(Text segment)
************
Senate Democrats are alerting their GOP counterparts that any attempts to try and fill a possible vacancy on the U.S. Supreme Court before the presidential election will be met with consequences. With Democrats’ eyeing chances of taking control of the upper-chamber of Congress, several sitting senators told NBC News they would be open to structural reforms – including “packing the court” – if Republicans were to fill any vacancies on the high court in an election year.
“If they show that they’re unwilling to respect precedent, rules and history, then they can’t feign surprise when others talk about using a statutory option that we have that’s fully constitutional in our availability,” Sen. Tim Kaine (D-VA) said in an interview with NBC News. “I don’t want to do that. But if they act in such a way, they may push it to an inevitability. So they need to be careful about that.”
************
(Data excerpt)

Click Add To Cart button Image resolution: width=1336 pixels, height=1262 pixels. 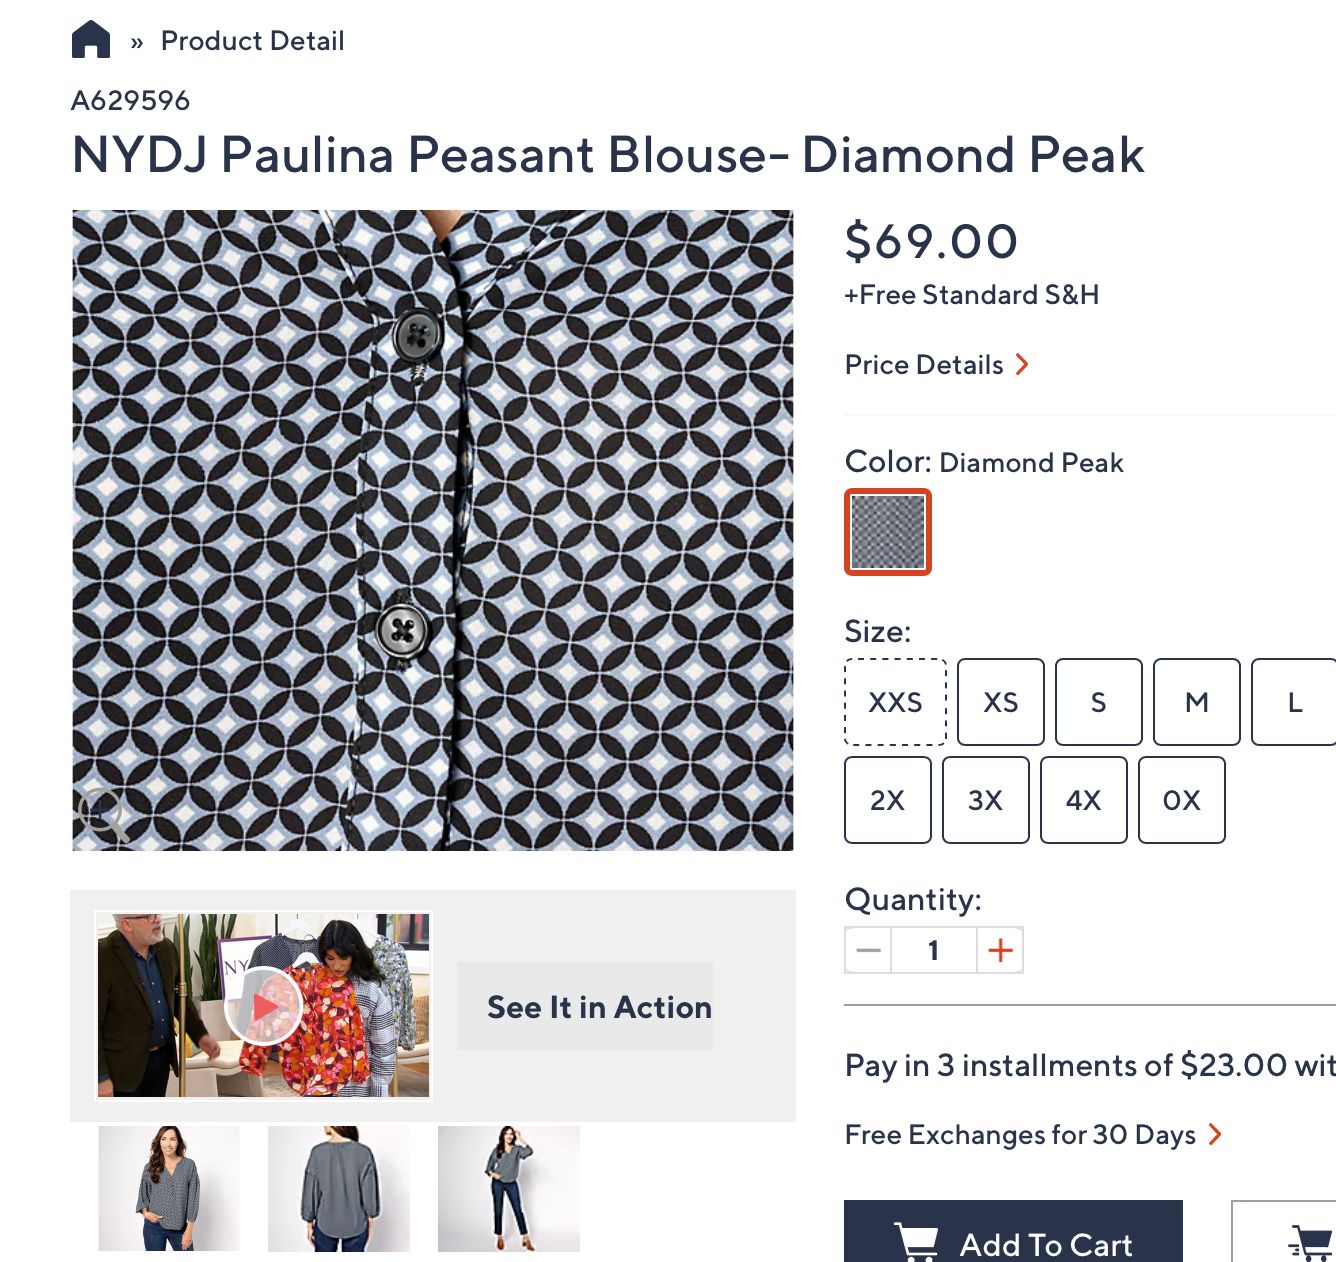pos(1013,1238)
************
(Work instruction 1) Do these statements agree with the Supreme Court article? (a) Tim Kaine said he wants to pack the court. (b) Several sitting senators spoke to NBC News about possible structural reforms. (c) Kaine made his remarks in a written statement. Answer yes or no for each, quoting the words from the article that decide it.
(Work instruction 2) Can you write out the part of the Supreme Court article starting with "Senate Democrats are" and going on through "an election year."?
You won't need the data for this.

(Problem solution 1)
(a) No: "I don’t want to do that."
(b) Yes: "several sitting senators told NBC News they would be open to structural reforms"
(c) No: "said in an interview with NBC News"

(Problem solution 2)
Senate Democrats are alerting their GOP counterparts that any attempts to try and fill a possible vacancy on the U.S. Supreme Court before the presidential election will be met with consequences. With Democrats’ eyeing chances of taking control of the upper-chamber of Congress, several sitting senators told NBC News they would be open to structural reforms – including “packing the court” – if Republicans were to fill any vacancies on the high court in an election year.